Comparable shRNA- and miRNA-based vectors exhibit appropriate strand biasing. (A–C) Strand biasing of SCA1, HD, and GFP RNAi vectors, respectively. Strand biasing was assessed using luciferase reporters containing either sense (intended) or antisense (unintended) target sequences. RNAi luciferase reporter and RNAi expression plasmids were cotransfected into HEK293 cells, and Dual-Glo Luciferase assays were performed at 24 h. Results of duplicate experiments (each n = 3) are shown as mean±SEM relative to mock-treated controls.

FIGURE 6.

shRNAs are more potent than artificial miRNAs in vitro. (A) RNAi and RNAi luciferase reporter plasmids were cotransfected into HEK293 cells to assess gene silencing. Dual Glo Luciferase assays were performed at 24 h and results, shown as mean±SEM relative to mock-treated controls, were compiled from several experiments (4 GFP, 4 SCA1, and 2 HD; each n = 3). Dose is indicated as RNAi:target. P < 0.001 and P < 0.05 for 1:1 and 3:1 doses, respectively. (B,C) Plasmids expressing RNAi targeting SCA1 or HD were transfected into HEK293 cells, and Q-PCR analysis was performed at 48 h to measure reduction of endogenous transcripts. SCA1 and HD mRNA levels were normalized to GAPDH mRNA or 18S rRNA and are shown as mean±SEM (n ≥ 3, * = P < 0.05, *** = P < 0.001) relative to mock-treated controls. (D) GFP RNAi and eGFP expression plasmids were cotransfected into HEK293 cells, and fluorescence levels were evaluated 48 h later.
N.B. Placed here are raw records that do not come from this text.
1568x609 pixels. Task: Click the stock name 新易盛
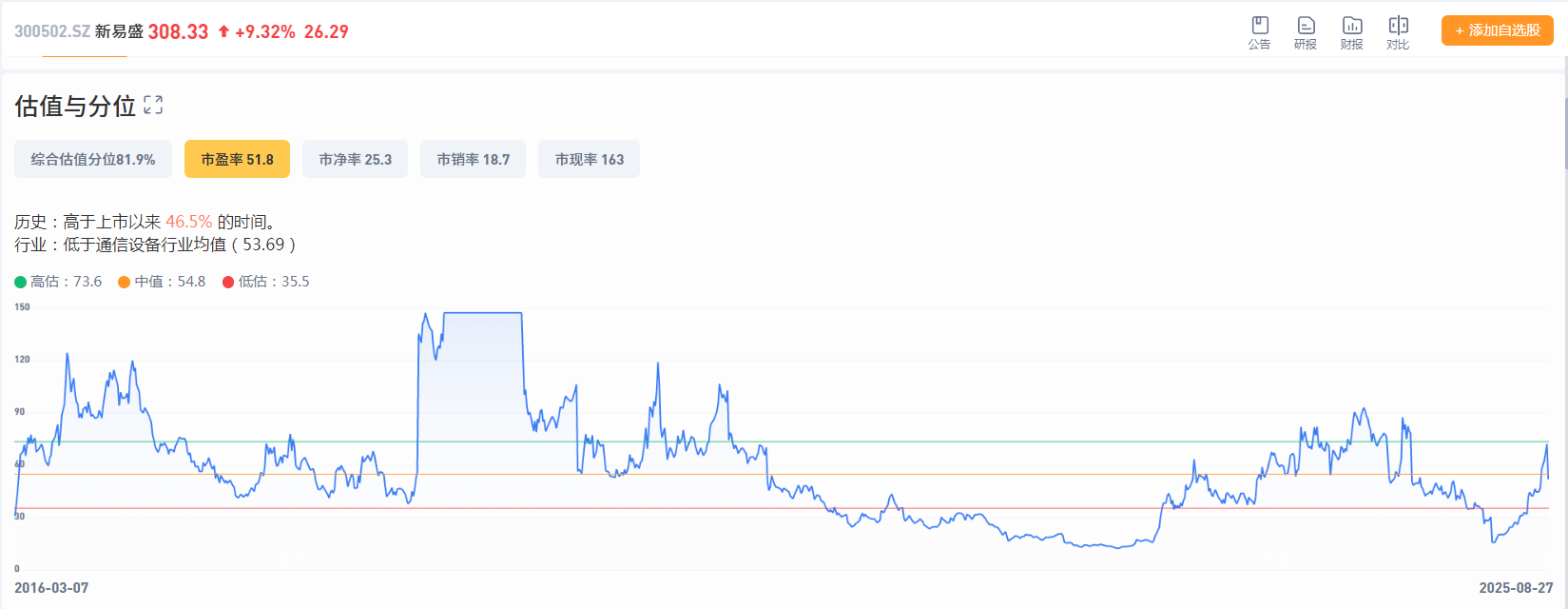[x=119, y=31]
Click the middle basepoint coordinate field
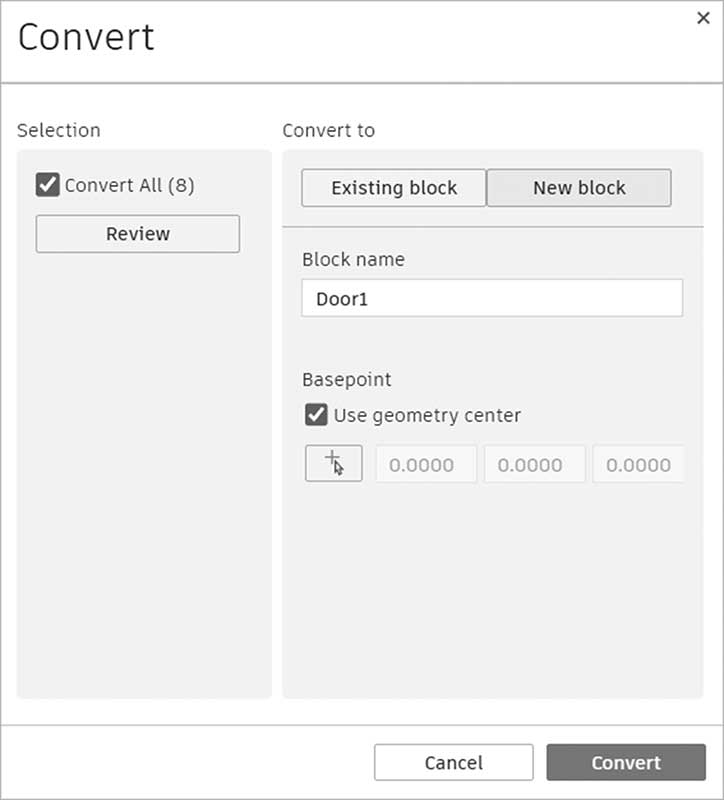This screenshot has width=724, height=800. tap(534, 464)
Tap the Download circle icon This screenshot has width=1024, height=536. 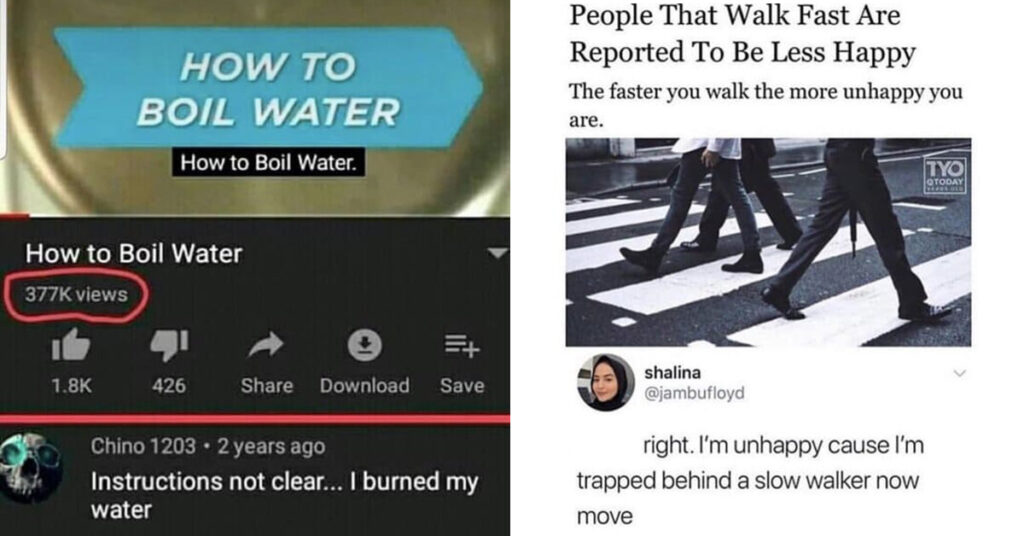364,345

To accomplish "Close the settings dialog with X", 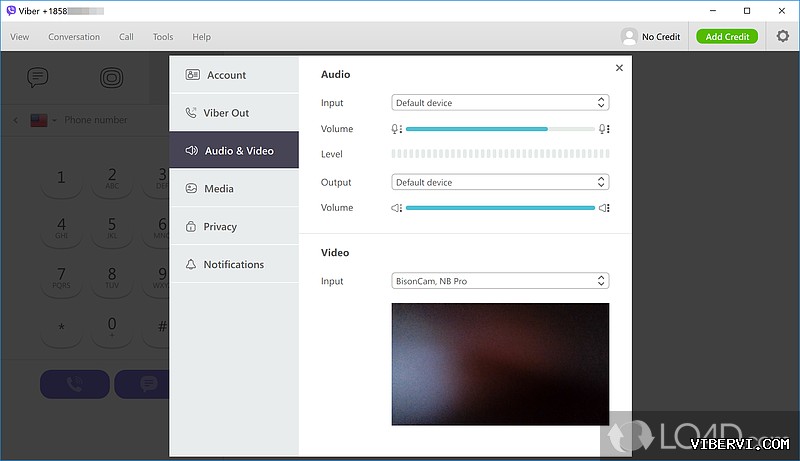I will point(619,68).
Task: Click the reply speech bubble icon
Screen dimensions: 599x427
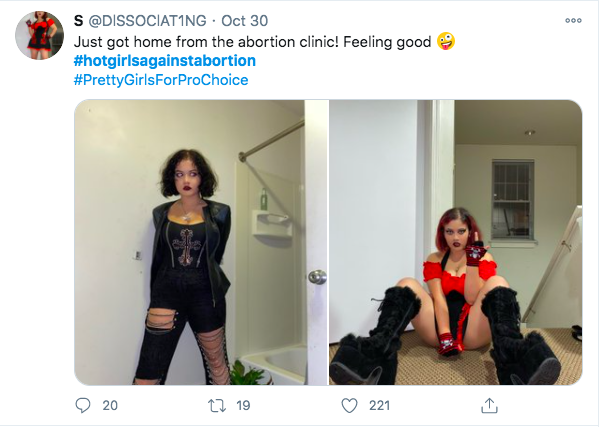Action: (x=83, y=405)
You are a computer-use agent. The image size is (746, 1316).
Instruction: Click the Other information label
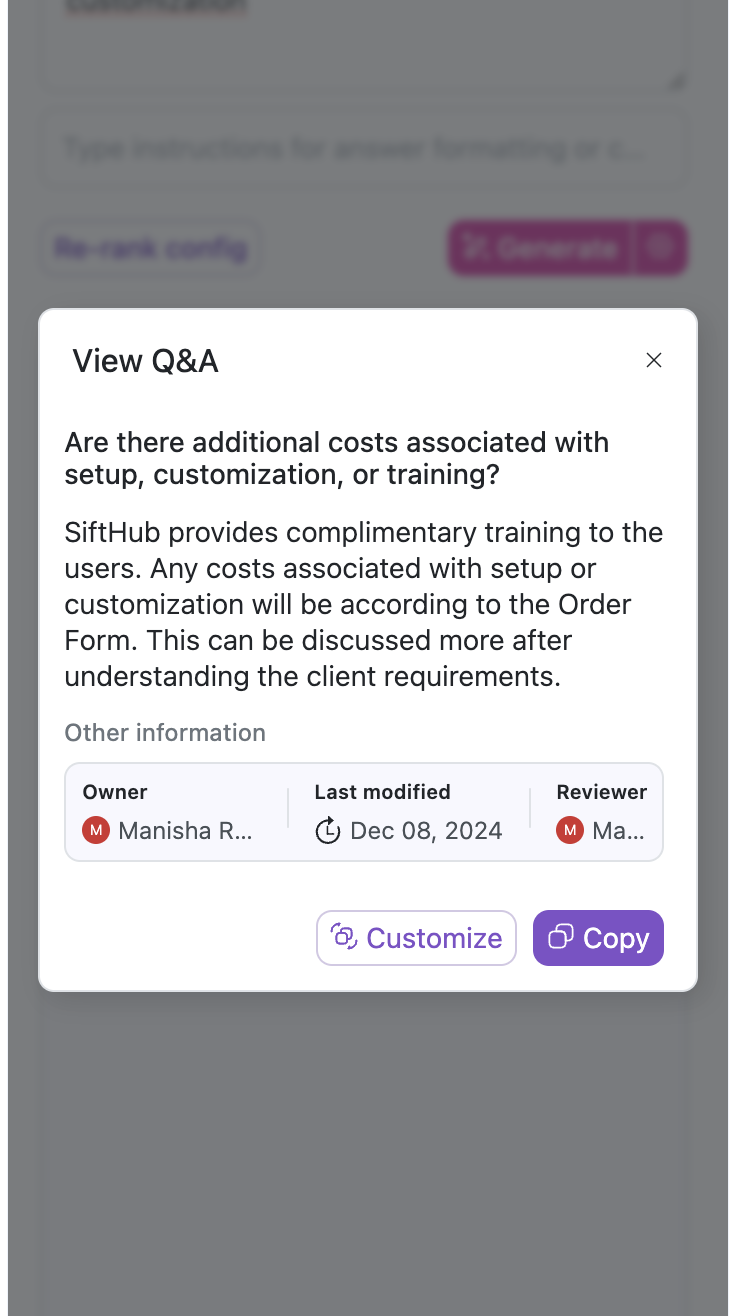[x=165, y=733]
Results are shown as mean±SEM (n = 4, ** = P < 0.01) relative to SCA1 RNAi-treated controls. (E) shRNA and artificial miRNA expression plasmids were transfected into HEK293 cells, and small transcript Northern blot was performed at 48 h to assess RNAi expression and processing. (Pre-) precursor; (AS) antisense RNA. Results show that shRNAs yield more than fourfold mature antisense RNA, relative to artificial miRNAs, independent of RNAi target sequence. These results were consistent among triplicate blots for each RNAi vector pair.

FIGURE 7.

shRNAs are more potent than artificial miRNAs in vivo. (A) Gene silencing efficacy in vivo was compared by coelectroporating SCA1 RNAi and RNAi luciferase reporter plasmids into tibialis anterior muscles of 6–8-wk-old mice. Low and high doses are 1:1 and 10:1 (RNAi:target) ratios, respectively. Renilla luciferase activity was measured in vivo using bioluminescence imaging after 8 d. Representative “heat-map” images are shown along with quantitative analysis (B) represented as mean±SEM (n =4; P < 0.05 within each dose). Similar silencing trends were also observed at 4 d post-treatment (data not shown).